I am new to Celery, and I would like advice on how best to use Celery to accomplish the following.
Suppose I have ten large datasets. I realize that I can use Celery to do work on each dataset by submitting ten tasks. But suppose that each dataset consists of 1,000,000+ text documents stored in a NoSQL database (Elasticsearch in my case). The work is performed at the document level. The work could be anything - maybe counting words.
For a given dataset, I need to start the dataset-level task. The task should read documents from the data store. Then workers should process the documents - a document-level task.

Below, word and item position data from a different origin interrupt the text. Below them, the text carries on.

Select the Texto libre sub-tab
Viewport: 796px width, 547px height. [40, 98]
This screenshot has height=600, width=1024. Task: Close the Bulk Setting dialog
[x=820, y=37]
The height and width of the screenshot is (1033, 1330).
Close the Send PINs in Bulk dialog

How can I do this, given that the task is defined at the dataset level, not the document level? I am trying to move away from using a JoinableQueue
to store documents and submit them for work with multiprocessing
.
It have read that it is possible to use multiple queues in Celery, but it is not clear to me that that is the best approach.
Lets see if this helps. You can define a workflow and add tasks to it and then run the whole thing after building up your tasks. You can have normal python methods return tasks to can be added into celery primatives (chain, group chord etc) See here for more info. For example lets say you have two tasks that process documents for a given dataset:
def some_task():
return dummy_task.si()
def some_other_task():
return dummy_task.si()
@celery.task()
def dummy_task(self, *args, **kwargs):
return True
You can then provide a task that generates the subtasks like so:
@celery.task()
def dataset_workflow():
datastets = get_datasets(*args, **kwargs)
workflows = []
for dataset in datasets:
documents = get_documents(dataset)
worflow = chain(some_task(documents), some_other_task(documents))
worlfows.append(workflow)
run_workflows = chain(*workflows).apply_aysnc()
Keep in mind that generating alot of tasks can consume alot of memory for the celery workers, so throttling or breaking the task generation up might be needed as you start to scale your workloads.
Additionally you can have the document level tasks on a diffrent queue then your worflow task if needed based on resource contstraints etc.